Многое приводит в страх и трепет одинокого человека, поселившегося у Йенса Йенсена.

Это не только машины с полицейскими. Это не только анкеты переписи населения и извещения об уплате налогов. И не только радиоприемник Йенса Йенсена. На него нагоняет страх и многое другое.

Например, пачка банкнот: она все тает и тает. Это лотерейный выигрыш, и не может же его хватить на веки вечные. А что потом? Правда, пачка еще довольно объемиста. Но что будет, скажем, через десять лет?

Теперь у него нет никакой уверенности в будущем. Теперь уже нет пенсии, сулившей успокоение от всех тревог. И само будущее перестало быть чем-то определенным и незыблемым.

Мучительное это состояние для человека, у которого дела всегда были в полном порядке и даже уплачены вперед взносы в кассу похоронного общества.

Ему хотелось испытать, что такое свобода. Но не так-то просто самому распоряжаться своей свободой. Тому, кто всегда тащился на буксире, трудно сразу пуститься в самостоятельное плавание по жизни.

Все вокруг стало зыбким. Всюду подстерегает опасность. Что с ним будет, если он заболеет? А что, если кто-нибудь взломает дверь и украдет его пачку денег? Если на него нападут? Или убьют?

По ночам он лежит без сна и прислушивается к шарканью шагов, доносящихся с улицы. Иногда кричат совы, мяукают кошки, словно плачут маленькие дети. Ночной мрак полон звуков и ужасов.

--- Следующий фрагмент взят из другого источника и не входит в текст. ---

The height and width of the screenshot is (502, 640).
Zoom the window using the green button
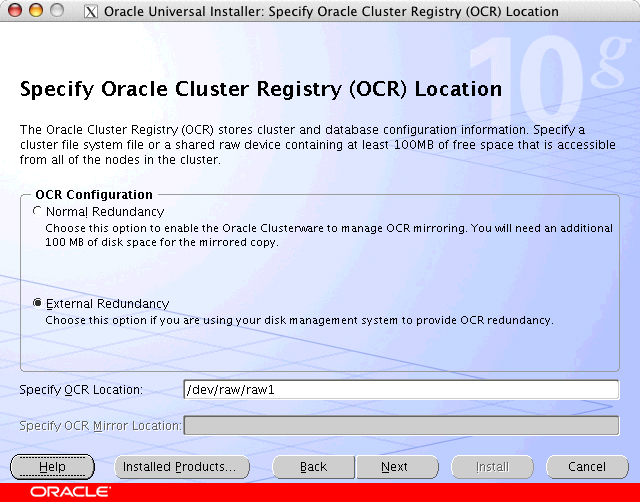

Ему казалось, что он любит природу. Но в природе не все так хорошо, как ему внушали в школе. Природа – это не только чудесное озеро Фуресэ, солнечные закаты и светло-зеленые ветви буков.

Лисица прокрадывается в курятник Йенса Йенсена и лютует там с чудовищной жестокостью. Кошка играет с мышью, у которой она уже отгрызли одну лапку, и бедняжка может теперь бегать только по кругу. Осы-наездники вгрызаются в живую личинку. В болоте, в лесу, в поле – везде царят безграничная жестокость и смерть.

Природа – не та кроткая мать, которую воспевают в стихах, преподносимых датским школьникам. И жизнь в деревне не та, какой она казалась ему, когда он приезжал сюда на каникулы.

Тра-ля-ля, тра-ля-ля!

Сенo погрузили и несемся

вскачь.

Так обычно пели в гимназии в конце учебного года.

Жизнь в деревне не имеет ничего общего с теми представлениями, какие сложились на этот счет у Джонсона в городе. «Бог создал поля и леса, а город создали люди», – говорилось в одном английском стихотворении, которое он заучил в школе. Воображению Джонсона рисовались «тенистые дубравы, принявшие под свою сень усталого путника».

Но деревня – это и домишки, в которых никогда не открываются окна. Это сырость, бедность, подагра, согбенная спина. Это резиновые сапоги, больные суставы и вздувшиеся вены. Это копченая селедка и шкварки семь раз в неделю, недостаток витаминов и язва желудка.

Как живописны эти домики с их соломенными крышами, цветущими изгородями, кустами бузины и приветливыми окошками! А за этими окошками – люди, полные ненависти друг к другу. И их не очень печалит, если с соседом приключится беда.

На окнах – герань и хорошенькие белые занавески. И все-таки в низеньких комнатах мрачно, неуютно. Здесь творятся какие-то странные, темные дела. Как это случилось, что жена Йенса Йенсена умерла? А жена Хагехольма? О разводах здесь не слышно и в помине. Но зато слышишь какие-то загадочные намеки. «Может быть, оно и к лучшему, что жена его умерла. Неважно он относился к бедняжке!»